━━━ EXTRACT PROVIDED ━━━

Immediately, you go into this trance, so it's quite a fascinating experience that unfortunately a lot of people just won't get! All this effort and expense was legitimate because it served God's purpose.
The book's very luxury was itself a means to make God's purpose a reality.
So we've got a product which is being produced by a local community, using resources from that local community, particularly in the colours as well as the actual vellum.
Being produced as an act of devotion by one individual.
An extraordinary event.
And, I mean, the letters and images themselves are doing a similar job, amalgamating worlds together.
If you imagine, you have queued as a pilgrim, dragged your granny 250 miles for that miracle of healing, and you get your moment in front of the Gospels, you won't necessarily understand the words, but you'll see things that, visually, mean things to you.
So for example, I as somebody of Irish ancestry would be drawn immediately by the Celtic La Tene spiral work here, which reminds me of the brooch I inherited from my Irish grandmother.
Whilst you might be drawn by this garnet cloisonne work here, which reminds you of the belt buckle that your Germanic father had when he was a federal auxiliary in the Roman army.

━━━

REQUEST:
Reproduce the passage on the Gospel book verbatim, from "Immediately, you go" up to and including "things to you.".

━━━ INFORMATION SHOWN ━━━

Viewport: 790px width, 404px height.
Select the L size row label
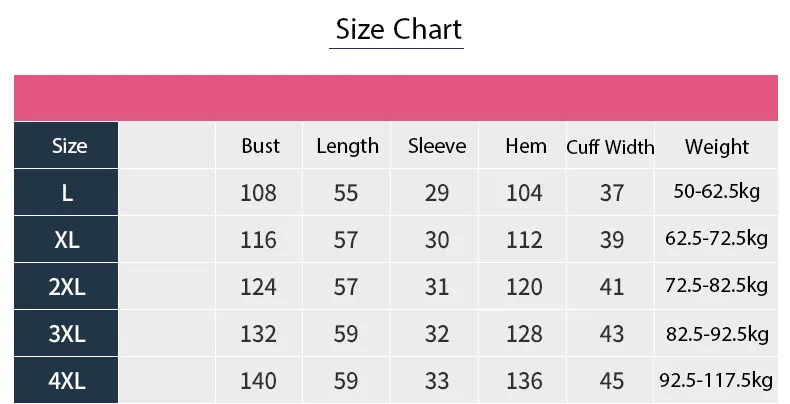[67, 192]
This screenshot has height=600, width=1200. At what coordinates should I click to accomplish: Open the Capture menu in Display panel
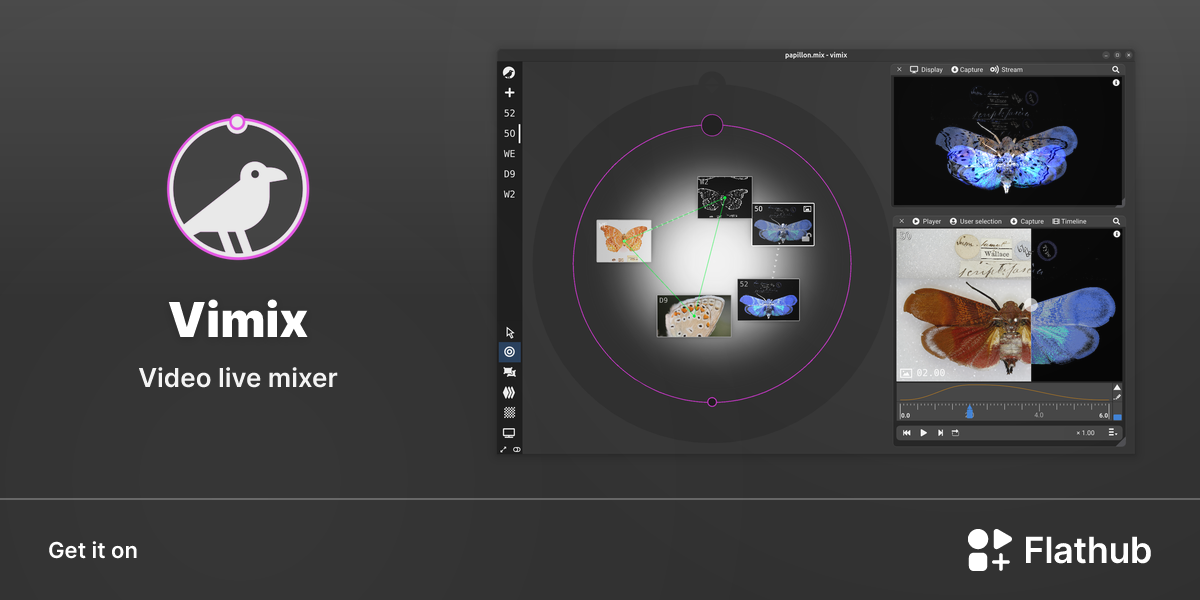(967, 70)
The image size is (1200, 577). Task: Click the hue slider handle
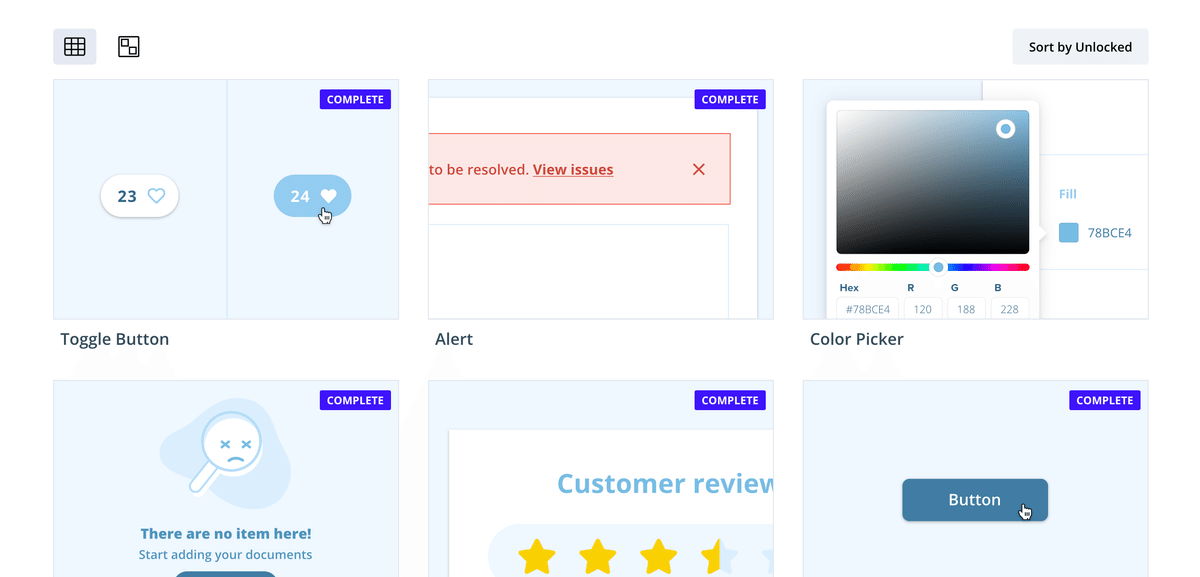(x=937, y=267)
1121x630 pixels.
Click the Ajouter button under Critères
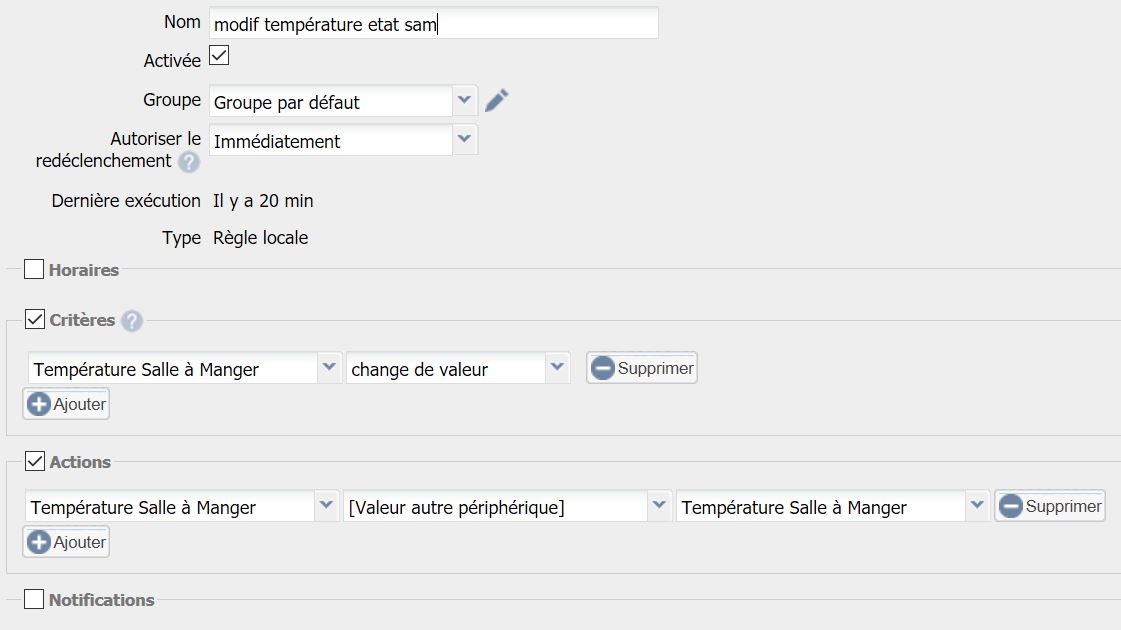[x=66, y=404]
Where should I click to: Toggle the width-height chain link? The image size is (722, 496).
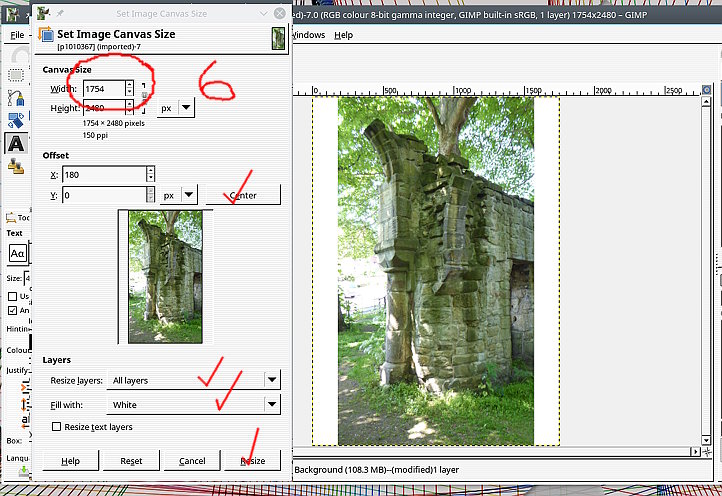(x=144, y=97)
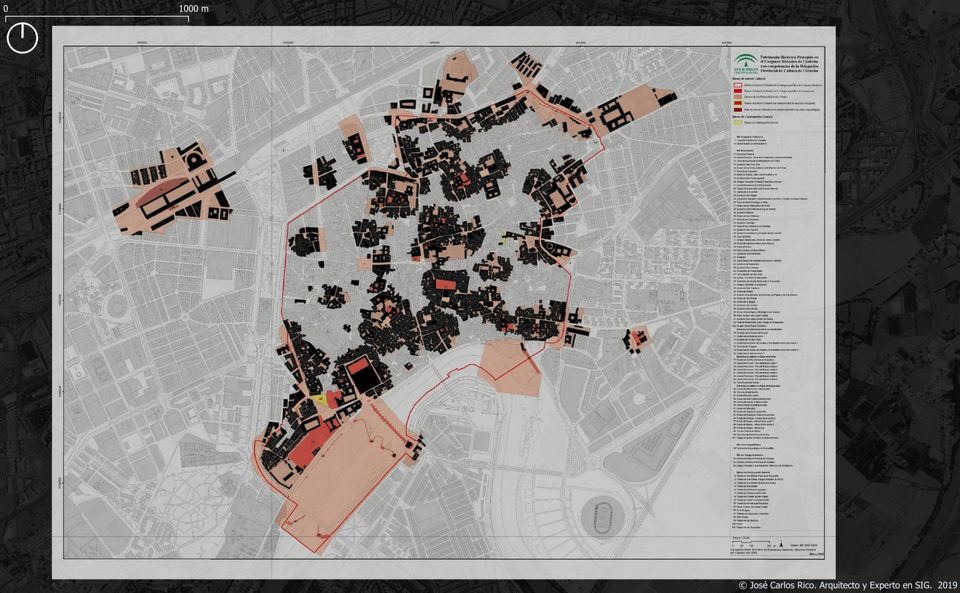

━━━

THE ANSWER:
Immediately, you go into this trance, so it's quite a fascinating experience that unfortunately a lot of people just won't get! All this effort and expense was legitimate because it served God's purpose.
The book's very luxury was itself a means to make God's purpose a reality.
So we've got a product which is being produced by a local community, using resources from that local community, particularly in the colours as well as the actual vellum.
Being produced as an act of devotion by one individual.
An extraordinary event.
And, I mean, the letters and images themselves are doing a similar job, amalgamating worlds together.
If you imagine, you have queued as a pilgrim, dragged your granny 250 miles for that miracle of healing, and you get your moment in front of the Gospels, you won't necessarily understand the words, but you'll see things that, visually, mean things to you.